Direct Line nears RBS separation
Insurance firm Direct Line has said that its separation from parent group RBS is "substantially complete".
The company is expected to be floated by the bank in an initial public offering (IPO) later this year.
State-owned RBS has been ordered by European regulators to sell the business as a condition of securing its bailout from the UK government.
Direct Line's update came as it reported a 7% rise in operating profits for the six months to the end of June.
Pre-tax profits however fell from £187.5m to £106.5m, which the company said reflected restructuring and other one-off costs relating to the separation from RBS Group.
Last month Direct Line said it had launched a series of initiatives to target £100m of gross annual cost savings by the end of 2014.
The initiatives include reducing administration costs and improving marketing efficiency but the company has not ruled out some job losses.
In its six-month interim report, the insurance firm said it had been operating on a "substantially standalone basis" from RBS since 1 July, with independent functions and governance.
Direct Line Group chief executive Paul Geddes said it had been an important period for the company.
"We are now beginning to see the benefits of our transformation plan in pricing, risk, claims as well as capital management actions and operational efficiency," he said.
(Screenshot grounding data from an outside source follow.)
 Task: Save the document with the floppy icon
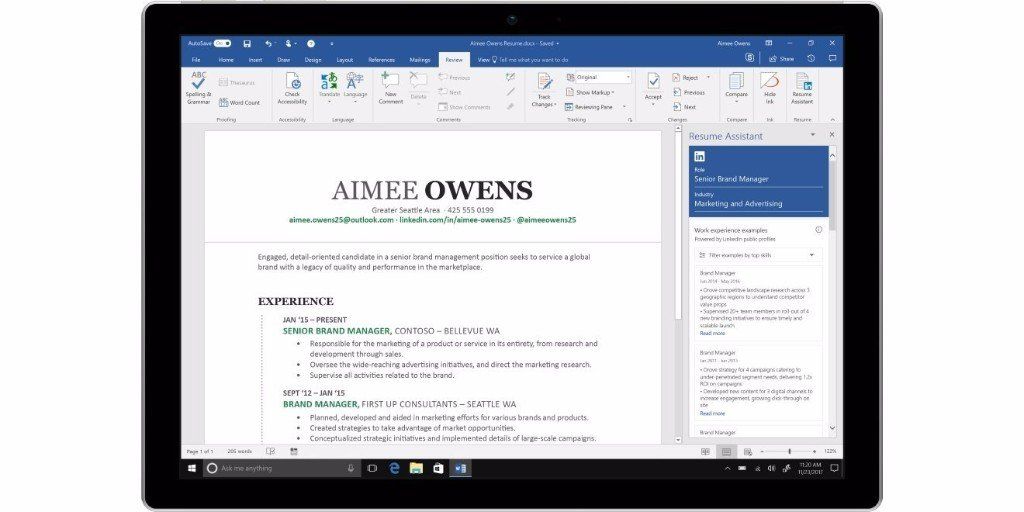[247, 44]

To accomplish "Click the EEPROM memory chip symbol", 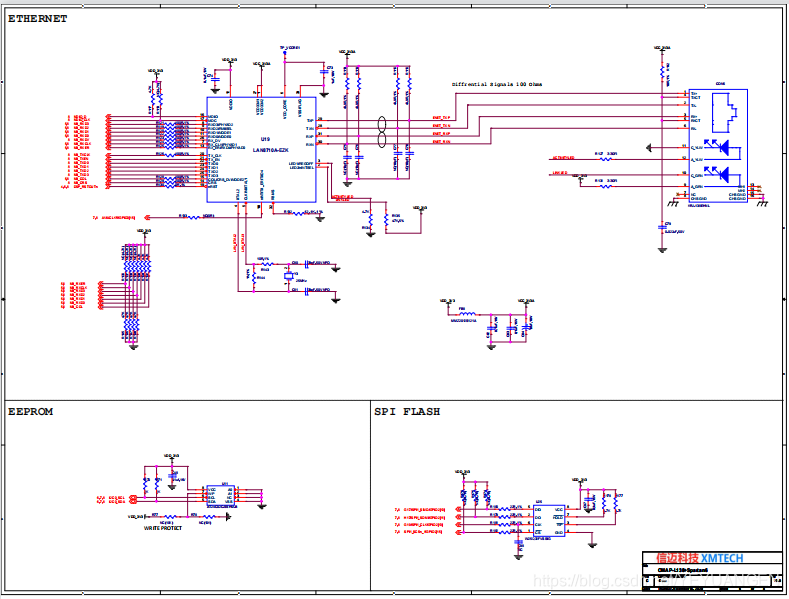I will pos(220,495).
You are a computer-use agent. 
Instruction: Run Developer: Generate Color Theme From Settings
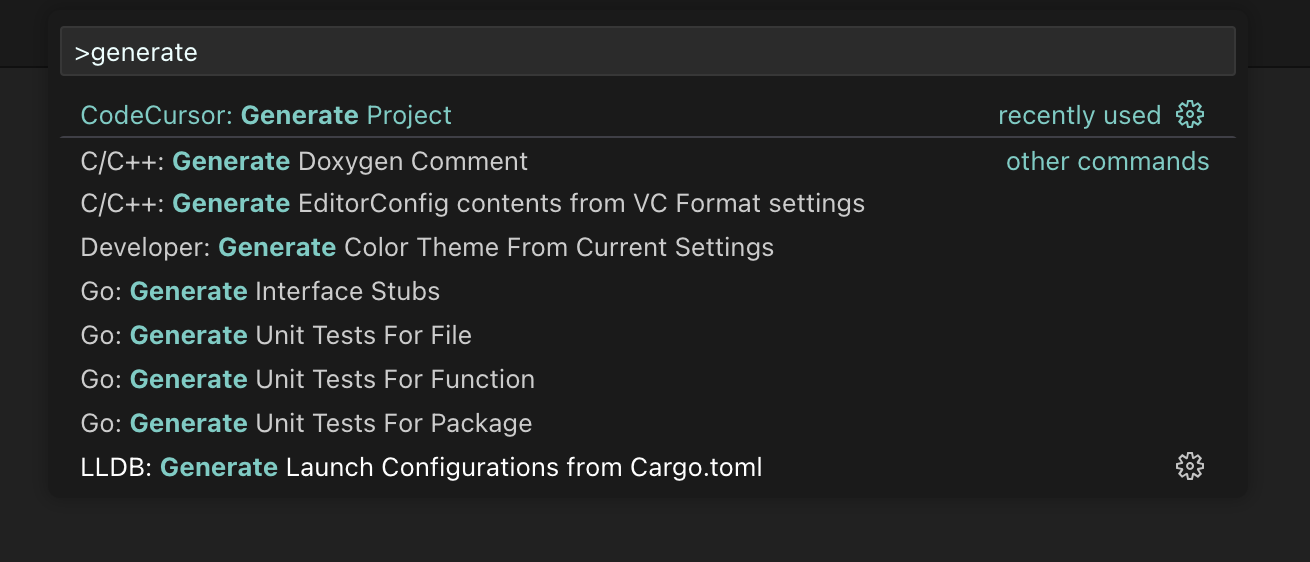coord(427,247)
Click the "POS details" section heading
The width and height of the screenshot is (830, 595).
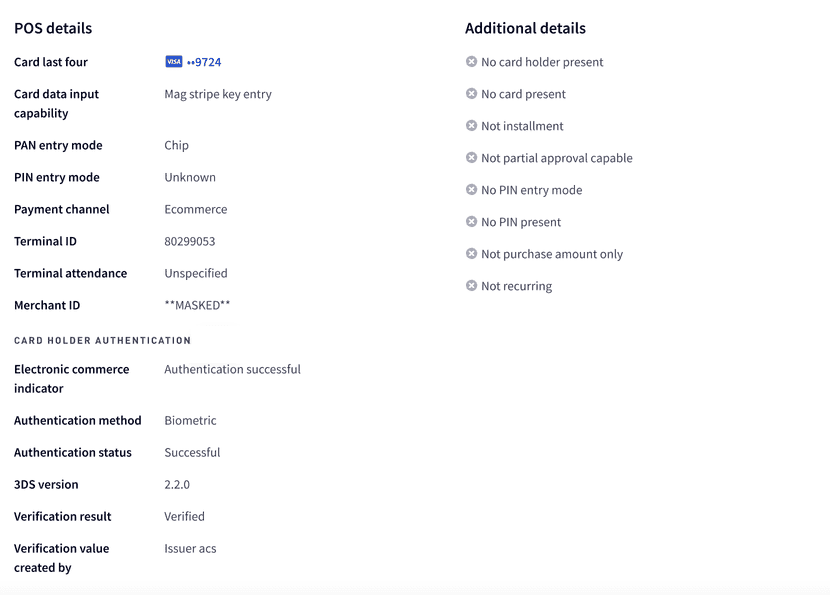tap(53, 28)
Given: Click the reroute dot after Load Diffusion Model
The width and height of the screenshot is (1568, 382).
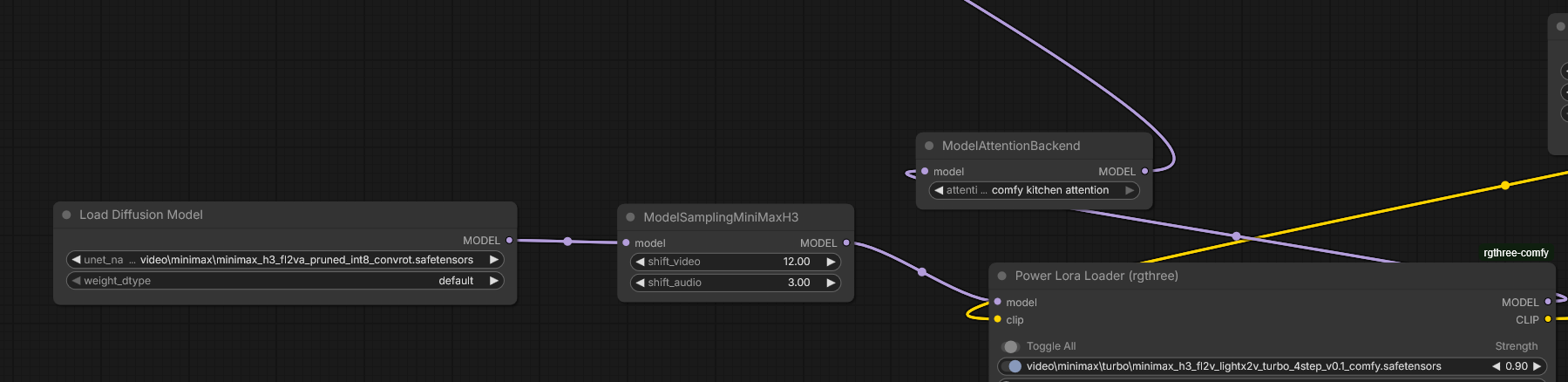Looking at the screenshot, I should pyautogui.click(x=567, y=242).
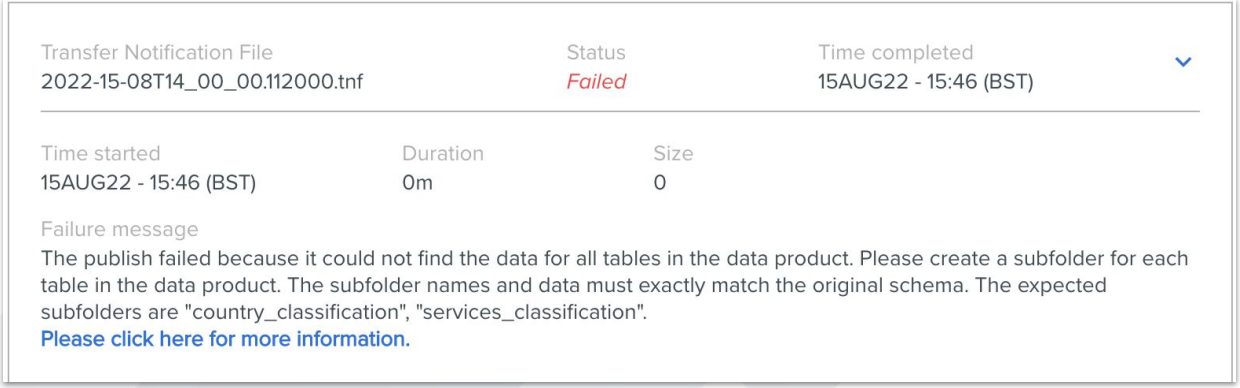Collapse the transfer details chevron
1240x388 pixels.
[x=1183, y=62]
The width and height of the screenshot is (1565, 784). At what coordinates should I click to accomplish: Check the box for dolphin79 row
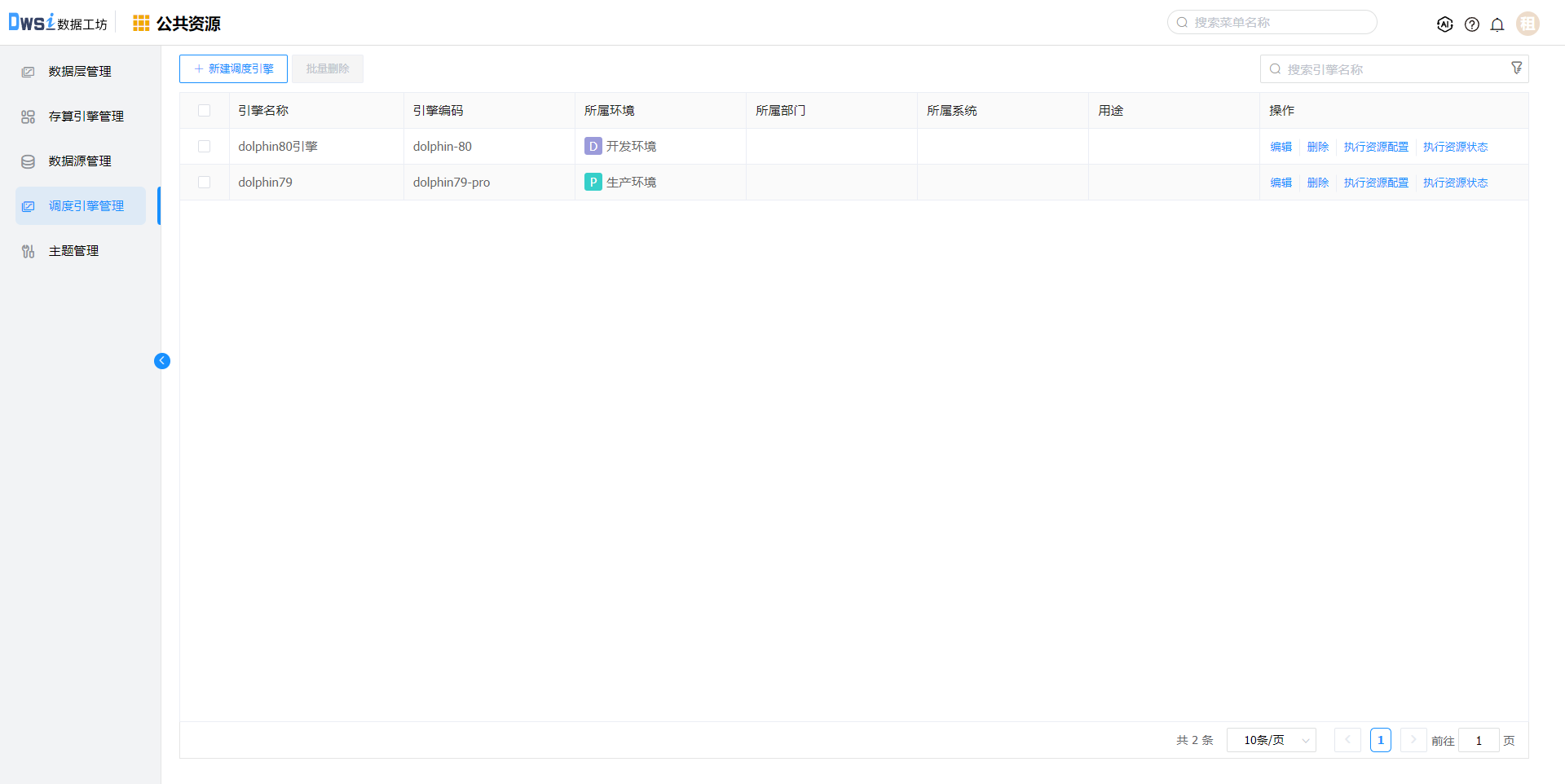coord(204,183)
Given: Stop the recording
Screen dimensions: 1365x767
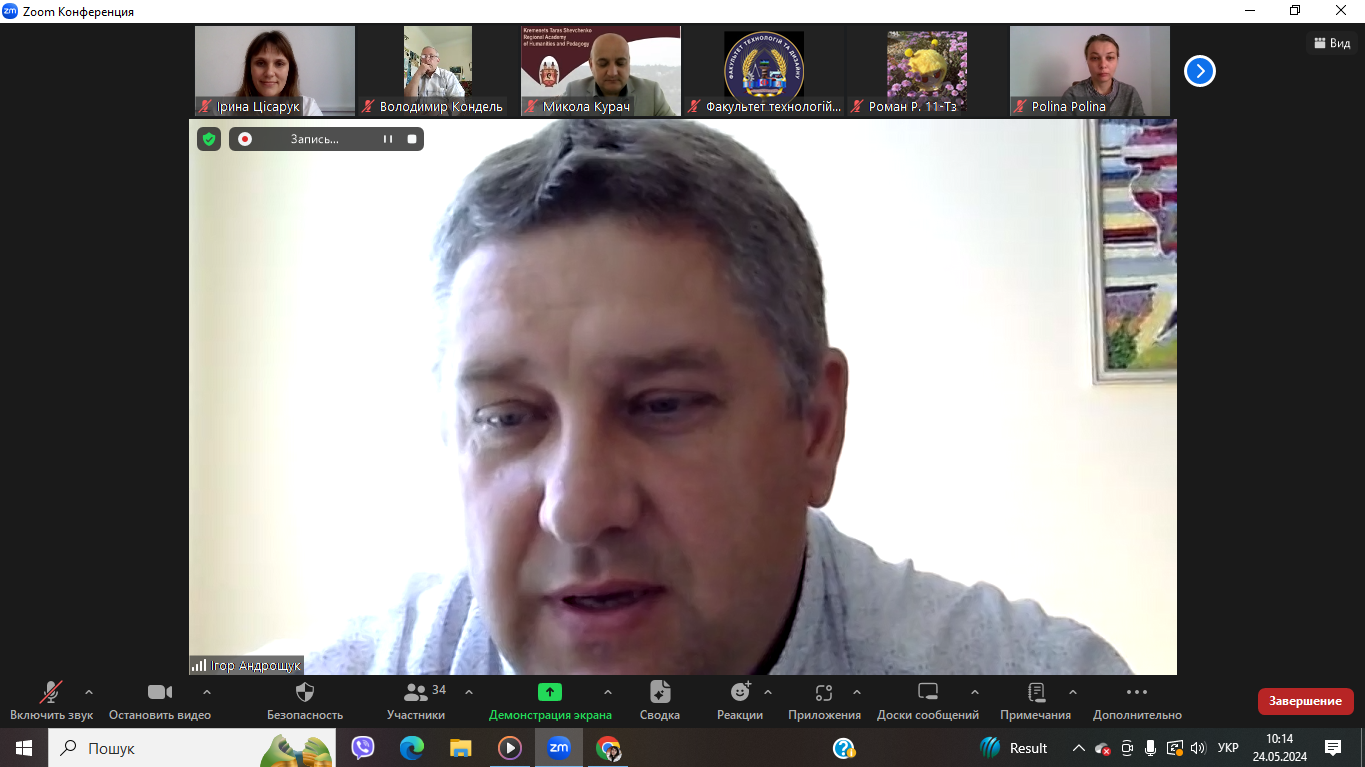Looking at the screenshot, I should click(x=412, y=139).
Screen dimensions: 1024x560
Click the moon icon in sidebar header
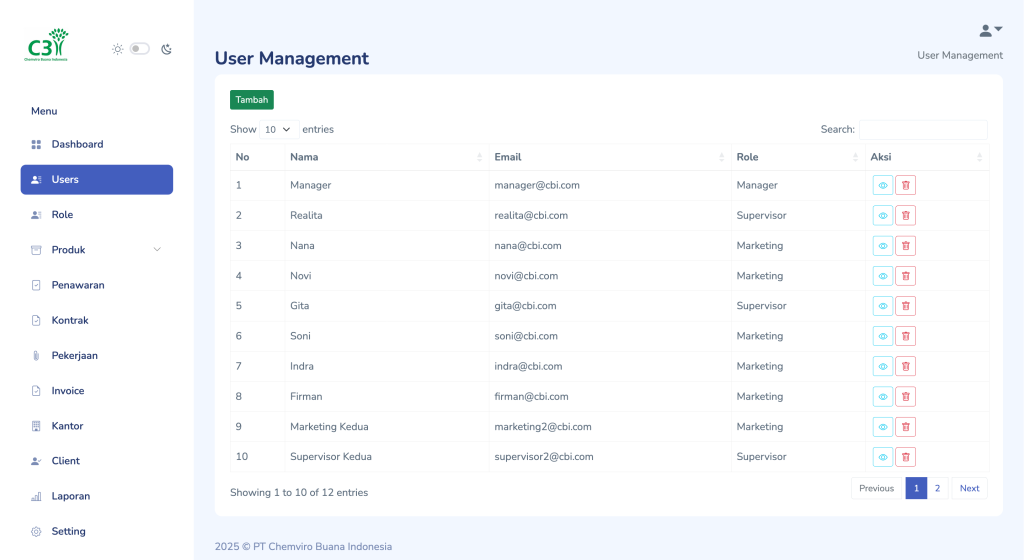[166, 49]

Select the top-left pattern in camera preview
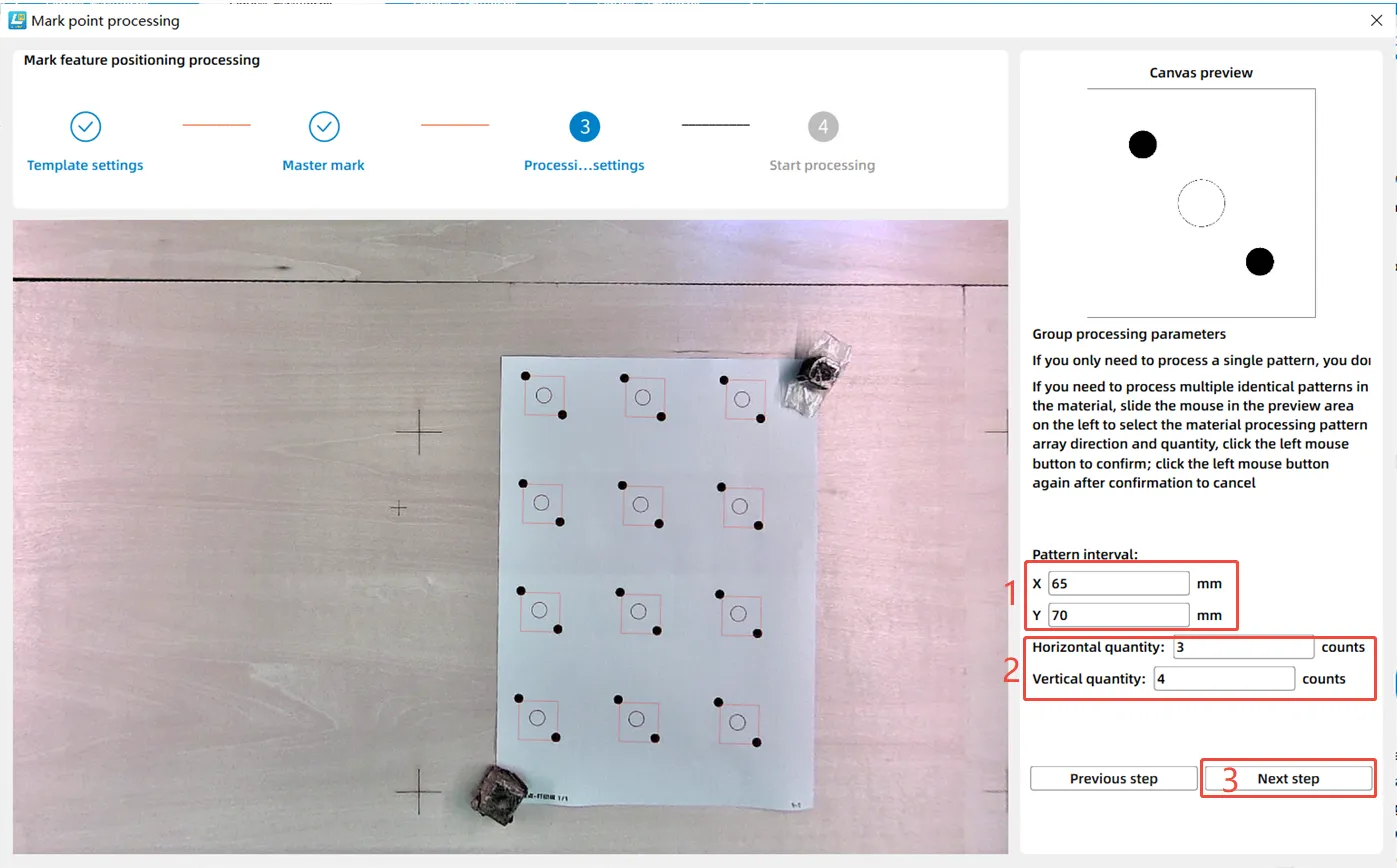coord(544,395)
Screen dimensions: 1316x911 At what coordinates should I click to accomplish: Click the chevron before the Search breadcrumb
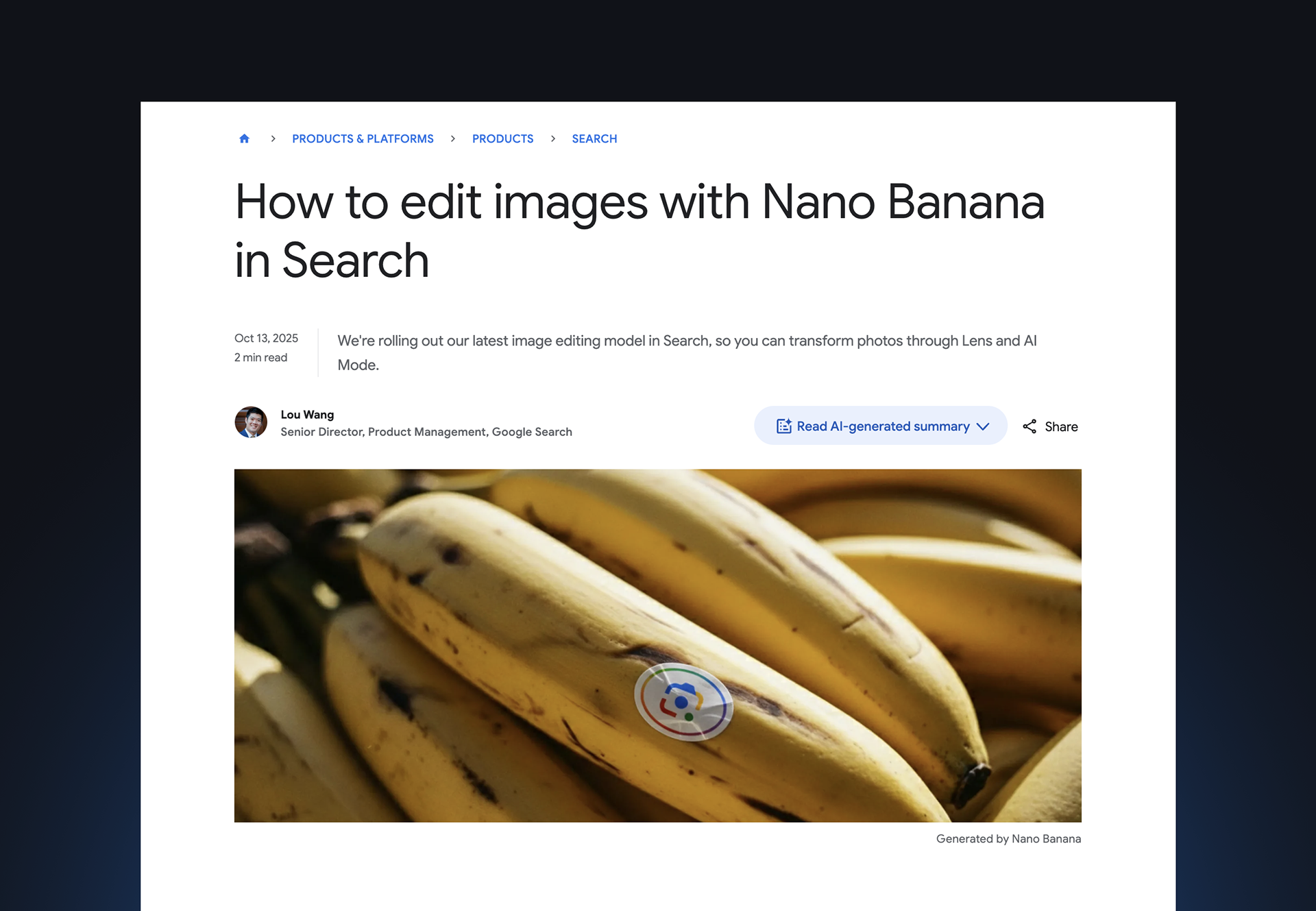coord(553,138)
"Other than some transitional services provided by RBS Group, we have essentially achieved the goal of operating as a standalone insurance company.
"This means we have full ownership of our cost base and have launched initiatives to target £100m of gross annual cost savings across the business."
He added: "Real progress has been made during the first half of the year towards achieving our target of a 15% RoTE (return on tangible equity)."